Two lines below mark the span: the one containing "The height and width of the screenshot is (477, 1200)." and the one containing "Open the Android recent apps button". Set down both, plus every line between, exactly as they stand, and nothing else.
*** Data in this exercise ***
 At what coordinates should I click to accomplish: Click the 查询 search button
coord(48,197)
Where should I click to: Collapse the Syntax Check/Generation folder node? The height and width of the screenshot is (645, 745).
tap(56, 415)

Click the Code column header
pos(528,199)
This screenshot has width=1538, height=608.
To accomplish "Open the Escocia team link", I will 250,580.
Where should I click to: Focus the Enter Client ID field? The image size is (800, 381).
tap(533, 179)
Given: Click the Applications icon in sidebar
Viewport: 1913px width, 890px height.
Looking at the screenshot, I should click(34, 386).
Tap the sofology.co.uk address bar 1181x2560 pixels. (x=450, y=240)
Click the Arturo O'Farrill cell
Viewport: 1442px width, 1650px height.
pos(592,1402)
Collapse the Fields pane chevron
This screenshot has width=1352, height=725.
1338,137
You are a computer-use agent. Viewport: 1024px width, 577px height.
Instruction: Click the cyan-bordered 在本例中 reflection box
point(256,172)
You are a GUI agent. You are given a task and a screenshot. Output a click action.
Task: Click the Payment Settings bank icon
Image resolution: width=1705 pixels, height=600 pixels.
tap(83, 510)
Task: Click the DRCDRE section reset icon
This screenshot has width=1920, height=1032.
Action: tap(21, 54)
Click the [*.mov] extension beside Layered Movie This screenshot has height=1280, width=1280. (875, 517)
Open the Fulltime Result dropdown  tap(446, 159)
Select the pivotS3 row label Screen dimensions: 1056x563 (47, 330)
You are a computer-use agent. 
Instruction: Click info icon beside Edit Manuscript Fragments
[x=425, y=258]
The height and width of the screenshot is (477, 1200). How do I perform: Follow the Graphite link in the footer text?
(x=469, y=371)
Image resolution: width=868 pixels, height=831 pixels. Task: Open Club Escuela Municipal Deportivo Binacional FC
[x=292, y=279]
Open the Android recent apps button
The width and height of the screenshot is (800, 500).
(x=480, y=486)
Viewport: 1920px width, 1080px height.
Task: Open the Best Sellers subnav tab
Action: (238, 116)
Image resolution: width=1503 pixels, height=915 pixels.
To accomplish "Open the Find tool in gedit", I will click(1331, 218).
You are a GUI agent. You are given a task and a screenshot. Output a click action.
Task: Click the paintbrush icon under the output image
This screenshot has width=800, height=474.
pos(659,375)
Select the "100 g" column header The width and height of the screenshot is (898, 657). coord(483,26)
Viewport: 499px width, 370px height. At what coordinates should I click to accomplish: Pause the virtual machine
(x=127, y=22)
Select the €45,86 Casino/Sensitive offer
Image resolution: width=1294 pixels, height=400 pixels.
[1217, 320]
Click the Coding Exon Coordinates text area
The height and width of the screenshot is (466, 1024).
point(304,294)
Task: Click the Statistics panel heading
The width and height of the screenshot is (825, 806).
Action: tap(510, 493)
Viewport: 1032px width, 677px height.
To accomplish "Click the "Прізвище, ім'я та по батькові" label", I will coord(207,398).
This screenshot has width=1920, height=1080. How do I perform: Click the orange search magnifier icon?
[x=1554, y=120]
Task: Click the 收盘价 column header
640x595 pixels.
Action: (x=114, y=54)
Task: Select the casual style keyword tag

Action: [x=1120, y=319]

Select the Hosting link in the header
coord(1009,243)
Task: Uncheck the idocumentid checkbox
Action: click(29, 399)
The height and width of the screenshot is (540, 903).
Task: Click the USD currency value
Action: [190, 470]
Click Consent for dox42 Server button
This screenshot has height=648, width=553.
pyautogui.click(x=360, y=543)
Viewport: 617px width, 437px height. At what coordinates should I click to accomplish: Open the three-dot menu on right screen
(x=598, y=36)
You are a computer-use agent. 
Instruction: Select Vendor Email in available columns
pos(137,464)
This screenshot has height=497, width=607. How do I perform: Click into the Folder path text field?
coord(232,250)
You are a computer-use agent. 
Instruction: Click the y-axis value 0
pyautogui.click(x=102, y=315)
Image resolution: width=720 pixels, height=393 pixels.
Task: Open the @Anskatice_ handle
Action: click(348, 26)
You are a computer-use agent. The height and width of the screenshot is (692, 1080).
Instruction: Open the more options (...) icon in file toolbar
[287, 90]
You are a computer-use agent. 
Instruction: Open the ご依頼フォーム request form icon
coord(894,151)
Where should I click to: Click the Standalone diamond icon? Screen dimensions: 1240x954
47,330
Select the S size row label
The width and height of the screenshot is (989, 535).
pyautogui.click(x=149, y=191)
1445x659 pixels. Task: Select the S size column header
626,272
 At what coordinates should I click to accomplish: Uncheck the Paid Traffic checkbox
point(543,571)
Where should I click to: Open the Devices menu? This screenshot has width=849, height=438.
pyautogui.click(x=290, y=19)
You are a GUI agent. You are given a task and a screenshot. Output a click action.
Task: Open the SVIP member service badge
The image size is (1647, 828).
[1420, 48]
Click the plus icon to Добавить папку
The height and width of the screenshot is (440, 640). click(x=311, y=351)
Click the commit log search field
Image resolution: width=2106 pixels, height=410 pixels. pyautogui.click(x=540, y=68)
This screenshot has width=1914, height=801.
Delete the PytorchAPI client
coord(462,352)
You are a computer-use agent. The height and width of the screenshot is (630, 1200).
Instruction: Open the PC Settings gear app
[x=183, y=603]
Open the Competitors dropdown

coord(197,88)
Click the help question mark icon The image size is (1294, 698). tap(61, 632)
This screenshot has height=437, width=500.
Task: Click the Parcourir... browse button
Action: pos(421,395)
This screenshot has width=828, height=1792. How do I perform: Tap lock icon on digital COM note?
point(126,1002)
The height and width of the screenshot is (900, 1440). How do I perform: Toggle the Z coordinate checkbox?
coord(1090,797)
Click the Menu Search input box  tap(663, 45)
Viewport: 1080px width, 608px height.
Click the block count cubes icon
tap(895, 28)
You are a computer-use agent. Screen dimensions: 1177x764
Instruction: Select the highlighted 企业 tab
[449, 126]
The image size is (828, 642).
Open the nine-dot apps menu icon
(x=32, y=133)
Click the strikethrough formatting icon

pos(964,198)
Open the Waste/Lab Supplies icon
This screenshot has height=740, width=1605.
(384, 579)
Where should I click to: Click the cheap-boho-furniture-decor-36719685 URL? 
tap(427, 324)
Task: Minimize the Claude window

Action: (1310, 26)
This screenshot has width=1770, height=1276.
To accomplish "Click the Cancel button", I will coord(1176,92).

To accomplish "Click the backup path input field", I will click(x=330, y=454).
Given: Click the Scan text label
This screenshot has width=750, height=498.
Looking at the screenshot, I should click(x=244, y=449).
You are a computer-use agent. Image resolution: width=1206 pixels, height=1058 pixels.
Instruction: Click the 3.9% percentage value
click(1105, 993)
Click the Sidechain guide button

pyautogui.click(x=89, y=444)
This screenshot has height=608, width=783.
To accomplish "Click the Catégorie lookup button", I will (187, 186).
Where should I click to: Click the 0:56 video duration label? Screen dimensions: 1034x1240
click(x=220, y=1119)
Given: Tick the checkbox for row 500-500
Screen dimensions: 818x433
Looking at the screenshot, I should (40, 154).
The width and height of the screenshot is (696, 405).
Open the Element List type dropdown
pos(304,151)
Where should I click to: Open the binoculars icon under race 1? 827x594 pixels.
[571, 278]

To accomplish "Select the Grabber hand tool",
*** End of Data in this exercise ***
→ **Response below**:
The height and width of the screenshot is (477, 1200). How do I perform: Follow the Graphite link in the footer text?
(x=469, y=371)
Image resolution: width=868 pixels, height=831 pixels. Task: Open Club Escuela Municipal Deportivo Binacional FC
[x=292, y=279]
Open the Android recent apps button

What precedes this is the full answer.